Aquecimento Global

Com a voracidade que nos é peculiar
solapamos o direito de outrem compartilhar
esse pequeno ponto azul que nos foi dado habitar.
Matamos bichos, árvores, águas e o próprio ar.
Agora, o Aquecimento Global sinaliza
que é tempo do homem acabar.

Pandemônio, caos, vigílias, promessas e muito rezar.
Talvez alguma religião possa nos consolar.
 
Pastores, padres, bispos e pais de santo põe-se a clamar:
misericórdia!

Carolas gritam que é o anticristo a chegar,
e imploram aos Céus, mas não descem anjos para ajudar.
Nos terreiros, os Orixás não aparecem para nos salvar.
Kardecistas, insistem, porém o "espírito de luz" deixou-se ficar. Confuncionistas, pregam obediência a quem for nos mandar.
Budistas, afirmam que só a YOGA pode nos remendar.

E filósofos põe-se a teorizar,
enquanto os práticos põe-se a aproveitar:
bêbados a gargalhar, loucos a dançar e virgens a namorar.
Otimistas dirão que o copo está a transbordar.
Pessimistas, que o copo irá quebrar.
Jovens não ligam. Idosos hão de lamentar.
Militares põe-se a coordenar,
maus políticos a se locupletar (pois a coisa pode melhorar).

E terroristas e fundamentalistas deixam de lutar.
Já não há o "Deus Certo" a quem se deve adorar.

*Afinal, sem homem, para que Deus?

Os cavaleiros apocalípticos reinam e o horror chega para ficar. Há fome, sede e peste. Nada pode sobrar, como disse Deus a Josué em nosso limiar.

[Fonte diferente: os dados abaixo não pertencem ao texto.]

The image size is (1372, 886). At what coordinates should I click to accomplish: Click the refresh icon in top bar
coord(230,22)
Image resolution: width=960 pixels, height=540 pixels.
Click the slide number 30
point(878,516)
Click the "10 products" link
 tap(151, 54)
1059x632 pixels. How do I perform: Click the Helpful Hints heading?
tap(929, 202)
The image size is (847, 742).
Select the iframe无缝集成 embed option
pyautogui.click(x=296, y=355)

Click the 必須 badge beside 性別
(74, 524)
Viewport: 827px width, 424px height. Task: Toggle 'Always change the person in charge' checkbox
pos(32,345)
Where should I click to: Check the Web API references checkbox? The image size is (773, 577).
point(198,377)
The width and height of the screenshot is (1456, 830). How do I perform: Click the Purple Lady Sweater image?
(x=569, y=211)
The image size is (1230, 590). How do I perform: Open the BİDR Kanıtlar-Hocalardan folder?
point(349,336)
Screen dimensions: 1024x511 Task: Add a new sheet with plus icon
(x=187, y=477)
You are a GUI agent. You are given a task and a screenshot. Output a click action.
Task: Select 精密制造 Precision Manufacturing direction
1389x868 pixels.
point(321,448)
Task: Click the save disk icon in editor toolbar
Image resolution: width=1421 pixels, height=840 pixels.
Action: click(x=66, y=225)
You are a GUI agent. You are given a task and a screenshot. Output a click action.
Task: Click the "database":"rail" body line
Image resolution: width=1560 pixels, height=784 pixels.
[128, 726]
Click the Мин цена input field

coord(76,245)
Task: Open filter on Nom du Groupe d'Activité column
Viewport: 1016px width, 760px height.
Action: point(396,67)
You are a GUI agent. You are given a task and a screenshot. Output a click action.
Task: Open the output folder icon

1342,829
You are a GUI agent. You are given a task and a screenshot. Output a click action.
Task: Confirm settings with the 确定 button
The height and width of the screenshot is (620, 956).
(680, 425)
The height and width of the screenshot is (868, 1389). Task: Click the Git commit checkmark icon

Os países ricos ficam a derivar, os pobres continuam a mendigar. Todos a delirar. As raças perderão do que se orgulhar. Ou do que se envergonhar. Se tudo já não têm sentido, por que sonhar?

A Terra aquece e a Natura expulsa a espécie que lhe calhar. É o fim da história, da cultura, da filosofia. O máximo que se pôde criar. Do minimo, nem é bom falar.

Mas, talvez, quem nos substituir seja mais sábio. Compreenda o bicho pequeno (mestre Camões) que vive neste pátio e ainda que imagine catedrais, contentar-se-á com o átrio, pois saberá que um passo a mais, é invasão, sórdido desejo e Poder em vão.

Co-habitará com outras espécies, mas será Senhor apenas de si. Não se rebaixará a roubar alheias messes. Constituirá, quiçá, novas sociedades, artes e filosofia e saberá que ao não matar, o quanto se cria.

Por fim, entenderá que a morte do indivíduo não é um elo partido. É apenas a vida mudando de vestido. Um leve, diáfano tecido.

Haverá, quem sabe, de viver mais sem que o seu tempo seja estendido. Também saberá que não há hierarquia, pois esta é apenas um devaneio da esquizofrenia.

Admitirá Darwin, pois tudo evolui, mas rejeitará Spencer, pois vê que sem barreiras, o rio melhor flui.

E quando chegar a hora de sua espécie descer deste trem, fará de maneira sóbria, sem tamanho alarde.

Saberá que tudo passa, assim como o azul de qualquer tarde.




* Inspirado na poética de F. Dostoiévski, in "Irmãos Karamazov".